Любуясь собой и перебирая в памяти ощущения, которые оставались от той или другой встречи, он в разнице поступков и приёмов как будто разгадывал причину всегда удивлявшего несходства со старшими братьями.

Раз в Петергофе во время утренней прогулки вслух вырвалась фраза:

– Если бы я мог проникнуть в тайну собственного рождения, я бы основал новую династию.

В парке он был совершенно один, но после этого три дня испытующе и подозрительно присматривался к лицам придворных. Постоянно страшило, что окружающие смогут прочесть это в сердце. И вот, скрывая от всех, стараясь скрыть и от собственных глаз, как страшную, позорную слабость, в конце концов убедил, заставил поверить и себя, что он и Россия, он и держава – синонимы, нераздельное общее, видел в себе живое воплощение грозной и величественной идеи монарха в этот пустой и развращённый век.
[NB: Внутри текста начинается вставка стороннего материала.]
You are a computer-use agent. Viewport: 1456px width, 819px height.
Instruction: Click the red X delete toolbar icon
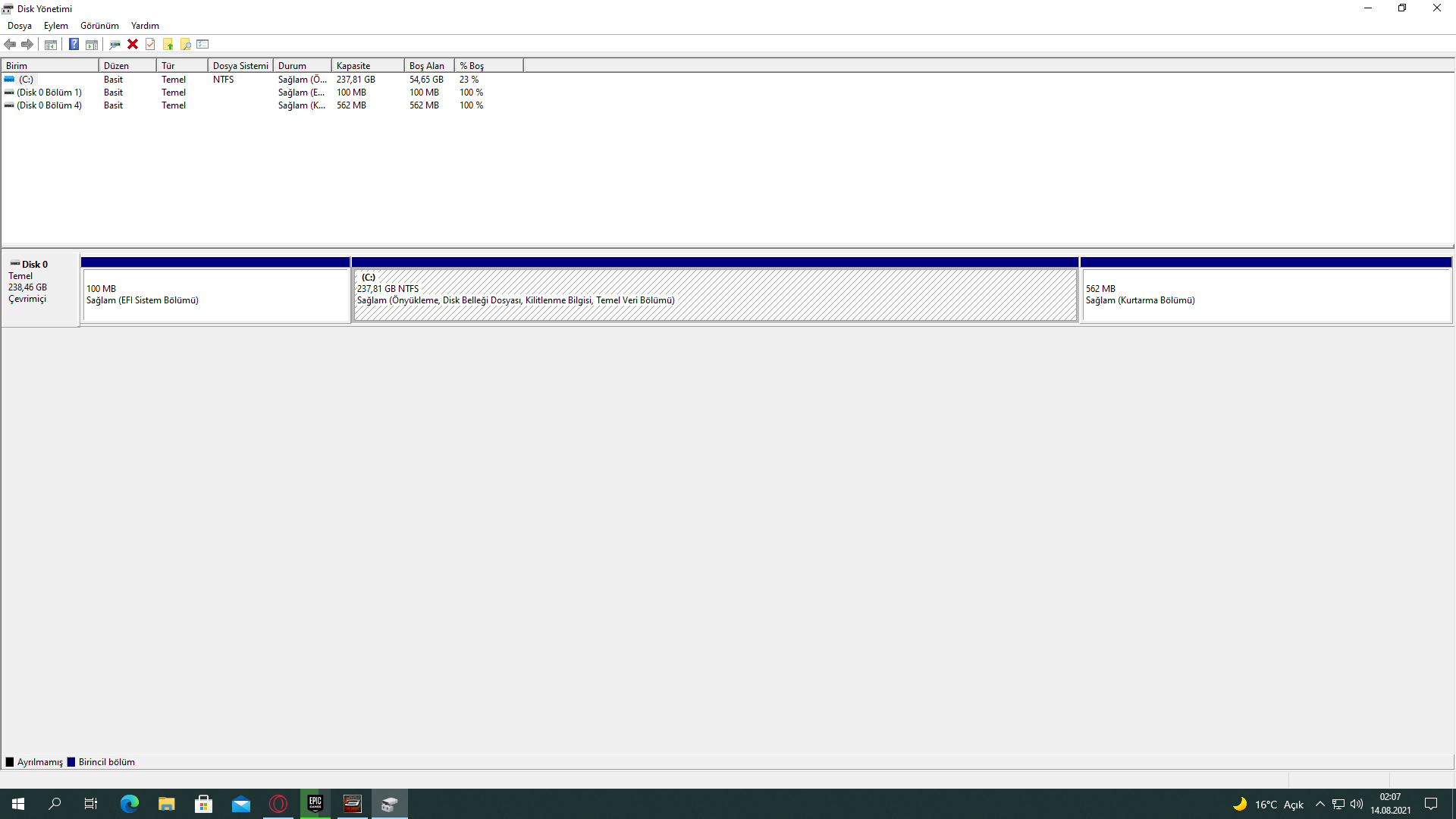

На докладах нетерпеливым жестом отстранял, если ему пытались выложить на стол карту той или иной части его владений.

-Не нужно. Знаю и так. Это у меня в голове.

Не отдёрнул руки, когда законный монарх, молодой австрийский император, припал к ней с благодарным поцелуем. Незаконного, Луи-Наполеона, во всю жизнь ни разу не назвал «mon frere», как это принято в переписке между монархами.

В 1849 году, в Варшаве, вскоре после венгерского похода, вернувшего Австрии восставшую половину империи, бурно и долго распекал по какому-то поводу одного из своих генералов. Тот выскочил из кабинета весь красный и возмущённый. Обида вырвала из сердца пророческую фразу:

– Всё кончено. С такими понятиями, с такою уверенностью в собственной непогрешимости можно вести свою державу только к гибели.

И он её привёл, завещав, умирая, сыну совершенно бессмысленное:

– Пусть не любят, только б боялись. Не дай постичь им, забраться к тебе в сердце. Тогда России не быть.